======== SOURCE PASSAGE ========

# Favorite Christopher Walken performance?



## Froofle McDooflebootle (May 15, 2016)

Probably Communion.


----------



## TheMintyBun (May 15, 2016)

King Louie.


----------



## Froofle McDooflebootle (May 15, 2016)

TheMintyBun said:


> King Louie.


Bit soon to decide that one isn't it?


----------



## PlusThirtyOne (May 15, 2016)




----------



## tucakeane (Nov 4, 2016)

PlusThirtyOne said:


>



Yeah, pretty much.
His work on SNL was great too- The Continental, his part in the Lovers sketch, "You're being a stifferty-stifferson", and of course "MORE COWBELL!"


----------



## nerdbat (Nov 4, 2016)

The cowbell one, obvs


----------



## MM13 (Nov 6, 2016)

Max Zorin,  Max Shreck,  Gabriel (Prophecy trilogy) and The Hessian Horseman.


----------



## DuranWolf (Nov 6, 2016)

Biloxi Blues


----------



## Cepheus (Dec 13, 2016)

Pulp Fiction, hands down.


----------



## Casey Fluffbat (Dec 14, 2016)

This scene:


----------



## Okami_No_Heishi (Dec 14, 2016)

True Romance. Him interrogating ole' Dennis Hopper. Classic.


----------



## bhutrflai (Dec 14, 2016)

Def Pulp Fiction.


----------



## Okami_No_Heishi (Dec 14, 2016)

Another great performance was The Deer Hunter. Nothing like losing your head over a game of roulette.


----------

========

• _SET PROBLEM 1_
From the thread about Christopher Walken performances, return the text from "## bhutrflai (Dec" to "game of roulette.".
• _SET PROBLEM 2_
Translate this sentence from the Christopher Walken thread into Spanish: "Another great performance was The Deer Hunter."
The lines after this come from a separate source.

======== DATA ========

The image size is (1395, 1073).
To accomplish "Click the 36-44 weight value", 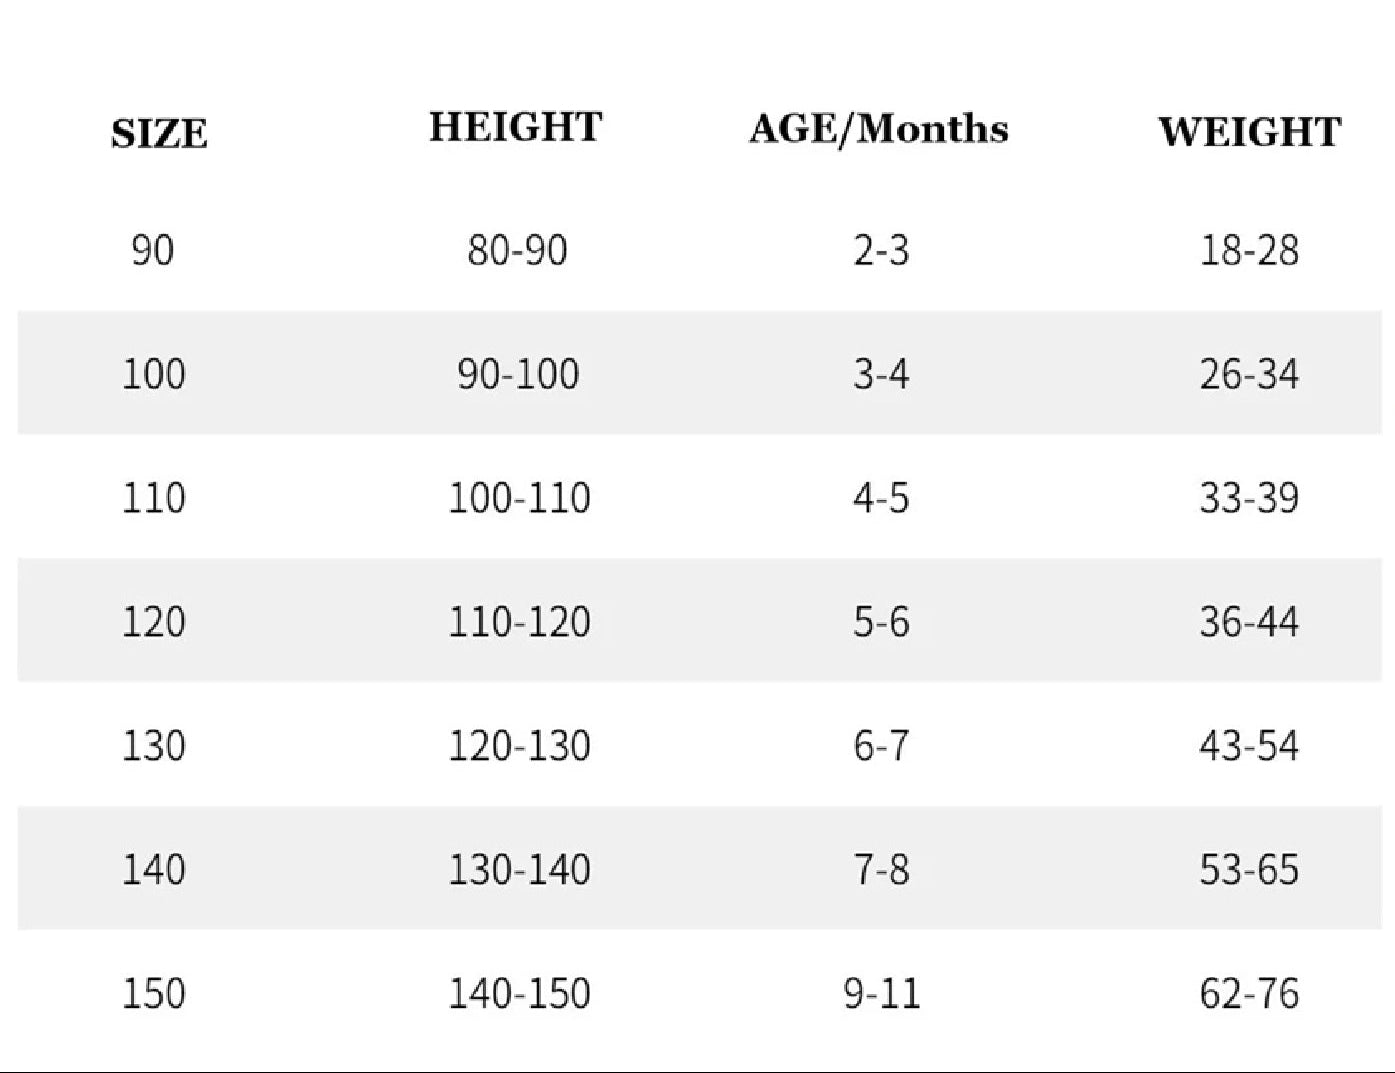I will tap(1249, 622).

========

• _WRITTEN REPLY 1_
## bhutrflai (Dec 14, 2016)

Def Pulp Fiction.


----------



## Okami_No_Heishi (Dec 14, 2016)

Another great performance was The Deer Hunter. Nothing like losing your head over a game of roulette.

• _WRITTEN REPLY 2_
Otra gran actuación fue The Deer Hunter.